Try it: Each entry that follows needs to be written out exactly, with nothing left out.

Entries provided:

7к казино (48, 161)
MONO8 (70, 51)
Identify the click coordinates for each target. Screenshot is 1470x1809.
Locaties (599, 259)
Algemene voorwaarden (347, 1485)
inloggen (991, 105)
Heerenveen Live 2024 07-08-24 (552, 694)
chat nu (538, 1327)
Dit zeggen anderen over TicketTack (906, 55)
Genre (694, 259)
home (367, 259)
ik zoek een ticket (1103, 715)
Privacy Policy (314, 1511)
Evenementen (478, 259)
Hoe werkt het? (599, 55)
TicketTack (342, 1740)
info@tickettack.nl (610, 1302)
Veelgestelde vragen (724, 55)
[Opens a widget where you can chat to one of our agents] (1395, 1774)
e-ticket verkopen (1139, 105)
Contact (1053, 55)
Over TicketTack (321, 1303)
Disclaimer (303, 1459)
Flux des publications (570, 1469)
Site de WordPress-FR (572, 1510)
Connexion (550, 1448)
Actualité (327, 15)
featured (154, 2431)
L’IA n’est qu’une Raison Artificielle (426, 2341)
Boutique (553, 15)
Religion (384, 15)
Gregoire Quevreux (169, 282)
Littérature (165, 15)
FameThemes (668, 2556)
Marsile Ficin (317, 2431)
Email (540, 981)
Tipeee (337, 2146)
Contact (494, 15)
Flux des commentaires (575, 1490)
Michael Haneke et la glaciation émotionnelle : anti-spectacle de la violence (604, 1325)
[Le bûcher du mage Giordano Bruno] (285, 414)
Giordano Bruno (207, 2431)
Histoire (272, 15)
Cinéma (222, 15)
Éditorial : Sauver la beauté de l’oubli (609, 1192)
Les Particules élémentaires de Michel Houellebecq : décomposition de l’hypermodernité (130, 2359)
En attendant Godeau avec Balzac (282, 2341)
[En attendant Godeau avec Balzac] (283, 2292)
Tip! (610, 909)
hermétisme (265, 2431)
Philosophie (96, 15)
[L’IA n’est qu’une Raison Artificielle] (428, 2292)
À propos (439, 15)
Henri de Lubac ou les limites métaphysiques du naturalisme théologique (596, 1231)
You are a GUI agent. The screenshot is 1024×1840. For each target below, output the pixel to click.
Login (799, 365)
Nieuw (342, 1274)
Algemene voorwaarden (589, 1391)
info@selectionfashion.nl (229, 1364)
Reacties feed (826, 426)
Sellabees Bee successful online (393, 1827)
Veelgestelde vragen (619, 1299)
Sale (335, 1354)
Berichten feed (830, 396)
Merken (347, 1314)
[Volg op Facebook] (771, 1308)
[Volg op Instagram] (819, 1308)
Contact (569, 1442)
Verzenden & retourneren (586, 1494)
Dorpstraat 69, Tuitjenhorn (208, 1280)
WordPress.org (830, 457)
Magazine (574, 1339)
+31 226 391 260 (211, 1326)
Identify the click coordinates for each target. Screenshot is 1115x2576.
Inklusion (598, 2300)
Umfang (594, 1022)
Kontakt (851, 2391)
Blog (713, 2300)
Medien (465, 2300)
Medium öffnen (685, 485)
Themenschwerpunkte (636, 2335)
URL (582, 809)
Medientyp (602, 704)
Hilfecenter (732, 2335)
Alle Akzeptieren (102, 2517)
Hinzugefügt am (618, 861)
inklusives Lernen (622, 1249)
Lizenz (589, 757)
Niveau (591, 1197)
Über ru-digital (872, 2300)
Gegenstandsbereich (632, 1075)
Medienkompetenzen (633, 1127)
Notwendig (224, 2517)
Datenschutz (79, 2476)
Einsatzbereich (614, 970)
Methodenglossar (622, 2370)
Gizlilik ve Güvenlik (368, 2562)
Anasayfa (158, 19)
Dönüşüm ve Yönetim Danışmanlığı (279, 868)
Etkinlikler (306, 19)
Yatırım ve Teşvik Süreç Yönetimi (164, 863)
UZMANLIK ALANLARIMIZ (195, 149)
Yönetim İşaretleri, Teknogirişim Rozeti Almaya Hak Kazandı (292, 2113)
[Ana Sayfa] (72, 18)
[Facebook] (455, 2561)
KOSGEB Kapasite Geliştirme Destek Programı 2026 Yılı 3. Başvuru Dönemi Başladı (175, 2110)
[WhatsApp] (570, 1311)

Exercise answer:
7к казино (48, 161)
MONO8 (70, 51)
Identify the click coordinates for each target. Screenshot is 1470x1809.
Locaties (599, 259)
Algemene voorwaarden (347, 1485)
inloggen (991, 105)
Heerenveen Live 2024 07-08-24 (552, 694)
chat nu (538, 1327)
Dit zeggen anderen over TicketTack (906, 55)
Genre (694, 259)
home (367, 259)
ik zoek een ticket (1103, 715)
Privacy Policy (314, 1511)
Evenementen (478, 259)
Hoe werkt het? (599, 55)
TicketTack (342, 1740)
info@tickettack.nl (610, 1302)
Veelgestelde vragen (724, 55)
[Opens a widget where you can chat to one of our agents] (1395, 1774)
e-ticket verkopen (1139, 105)
Contact (1053, 55)
Over TicketTack (321, 1303)
Disclaimer (303, 1459)
Flux des publications (570, 1469)
Site de WordPress-FR (572, 1510)
Connexion (550, 1448)
Actualité (327, 15)
featured (154, 2431)
L’IA n’est qu’une Raison Artificielle (426, 2341)
Boutique (553, 15)
Religion (384, 15)
Gregoire Quevreux (169, 282)
Littérature (165, 15)
FameThemes (668, 2556)
Marsile Ficin (317, 2431)
Email (540, 981)
Tipeee (337, 2146)
Contact (494, 15)
Flux des commentaires (575, 1490)
Michael Haneke et la glaciation émotionnelle : anti-spectacle de la violence (604, 1325)
[Le bûcher du mage Giordano Bruno] (285, 414)
Giordano Bruno (207, 2431)
Histoire (272, 15)
Cinéma (222, 15)
Éditorial : Sauver la beauté de l’oubli (609, 1192)
Les Particules élémentaires de Michel Houellebecq : décomposition de l’hypermodernité (130, 2359)
En attendant Godeau avec Balzac (282, 2341)
[En attendant Godeau avec Balzac] (283, 2292)
Tip! (610, 909)
hermétisme (265, 2431)
Philosophie (96, 15)
[L’IA n’est qu’une Raison Artificielle] (428, 2292)
À propos (439, 15)
Henri de Lubac ou les limites métaphysiques du naturalisme théologique (596, 1231)
You are a GUI agent. The screenshot is 1024×1840. For each target below, output the pixel to click.
Login (799, 365)
Nieuw (342, 1274)
Algemene voorwaarden (589, 1391)
info@selectionfashion.nl (229, 1364)
Reacties feed (826, 426)
Sellabees Bee successful online (393, 1827)
Veelgestelde vragen (619, 1299)
Sale (335, 1354)
Berichten feed (830, 396)
Merken (347, 1314)
[Volg op Facebook] (771, 1308)
[Volg op Instagram] (819, 1308)
Contact (569, 1442)
Verzenden & retourneren (586, 1494)
Dorpstraat 69, Tuitjenhorn (208, 1280)
WordPress.org (830, 457)
Magazine (574, 1339)
+31 226 391 260 (211, 1326)
Identify the click coordinates for each target. Screenshot is 1115x2576.
Inklusion (598, 2300)
Umfang (594, 1022)
Kontakt (851, 2391)
Blog (713, 2300)
Medien (465, 2300)
Medium öffnen (685, 485)
Themenschwerpunkte (636, 2335)
URL (582, 809)
Medientyp (602, 704)
Hilfecenter (732, 2335)
Alle Akzeptieren (102, 2517)
Hinzugefügt am (618, 861)
inklusives Lernen (622, 1249)
Lizenz (589, 757)
Niveau (591, 1197)
Über ru-digital (872, 2300)
Gegenstandsbereich (632, 1075)
Medienkompetenzen (633, 1127)
Notwendig (224, 2517)
Datenschutz (79, 2476)
Einsatzbereich (614, 970)
Methodenglossar (622, 2370)
Gizlilik ve Güvenlik (368, 2562)
Anasayfa (158, 19)
Dönüşüm ve Yönetim Danışmanlığı (279, 868)
Etkinlikler (306, 19)
Yatırım ve Teşvik Süreç Yönetimi (164, 863)
UZMANLIK ALANLARIMIZ (195, 149)
Yönetim İşaretleri, Teknogirişim Rozeti Almaya Hak Kazandı (292, 2113)
[Ana Sayfa] (72, 18)
[Facebook] (455, 2561)
KOSGEB Kapasite Geliştirme Destek Programı 2026 Yılı 3. Başvuru Dönemi Başladı (175, 2110)
[WhatsApp] (570, 1311)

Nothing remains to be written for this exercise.